A Stan Perron Charitable Foundation tribute to Professor Kakulas
While rightly lauded as a scientific trailblazer in his field, the late Emeritus Professor Byron Kakulas AO lays claim to another significant achievement.
It was the work of the young, virtually unknown Byron Kakulas in the 1960s that inspired one of WA’s most generous philanthropists to donate tens of millions of dollars to fund scientists across a broad spectrum of child health research.
The late Stan Perron AC was a deeply committed member of the Belmont Rotary Club back in 1969 when he attended a presentation by Professor Kakulas about his efforts to help boys suffering muscular dystrophy.
The presentation prompted Rotary clubs across Perth to run a fund-raising campaign of which Stan Perron was an enthusiastic supporter.
In an interview recorded for the Perron Group in 2015, Professor Kakulas reflected on the beginning of this extraordinary relationship.
“West Perth Rotary Club took this on as a major project and recruited all the WA Rotary Clubs to get involved in a major appeal for my research which took place in 1969.
“The Belmont Club, which Mr Perron was one of the leaders, took it on very energetically and that’s when I first got to know him personally.”

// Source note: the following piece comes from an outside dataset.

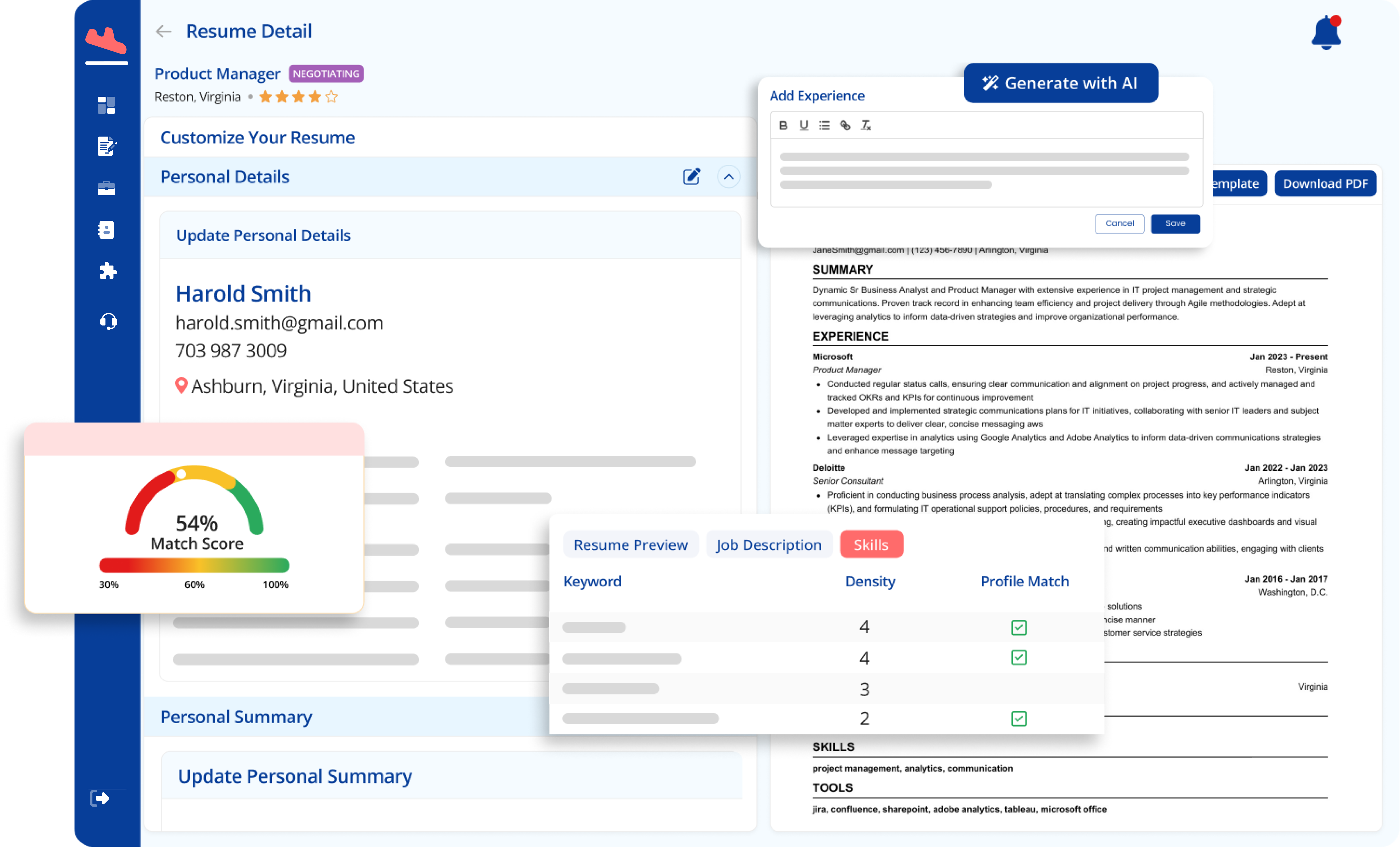1400x847 pixels.
Task: Click the Bold formatting icon
Action: [x=783, y=125]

A rare partnership between a highly successful businessman and a medical research pioneer had begun, something Mr Perron reflected upon in a rare interview for the Perron Institute before his passing in late 2018.
“I watched Byron Kakulas from day one since he first started, and he spent his whole life trying to find a cure for muscular dystrophy, which you must admire him for…nobody else has spent as much time and effort as he has,” Mr Perron said at the time.

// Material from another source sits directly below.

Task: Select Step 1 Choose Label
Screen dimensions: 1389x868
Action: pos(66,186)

Likewise, this feeling of mutual respect was reflected by Professor Kakulas in an interview for a documentary on Mr Perron’s life recorded in 2015.
“My relationship with Stan was — here I am devoting my life to medical research – here he is in a position to help.
“What impressed me about Mr Perron’s support was the sincerity; he had faith in what I was doing, and he unquestionably got behind the work and he understood it — my role was to explain how it would be done and it had his support.”
The work of Professor Kakulas was unquestionably one of the inspirations for the establishment in 1978 of the Stan Perron Charitable Foundation. Stan Perron’s philanthropic support continued as the work of Professor Kakulas and his research peers led four years later to the establishment of the Australian Neuromuscular Research Institute.
In 2017, the Foundation’s ongoing support was recognised by renaming what had become known as WANRI to the Perron Institute for Neurological and Translational Science.
The decision to allow his name to be used in such a fashion perhaps illustrates the deep respect a man renowned for being intensely averse to publicity had for Professor Kakulas: “They said my name would help raise funds – that’s the only reason I agreed to it.”
Now Chair of the Stan Perron Charitable Foundation, Elizabeth Perron observed up close the esteem in which her father regarded Professor Kakulas.
“In many ways, Professor Kakulas reflected everything Dad identified as laying at the heart of his philanthropic giving: A person who was hard-working, innovative and profoundly committed to improving the health of children in WA and around the world.”
“That is why I know Dad would have mourned the passing of a man he held in such high regard and deference.”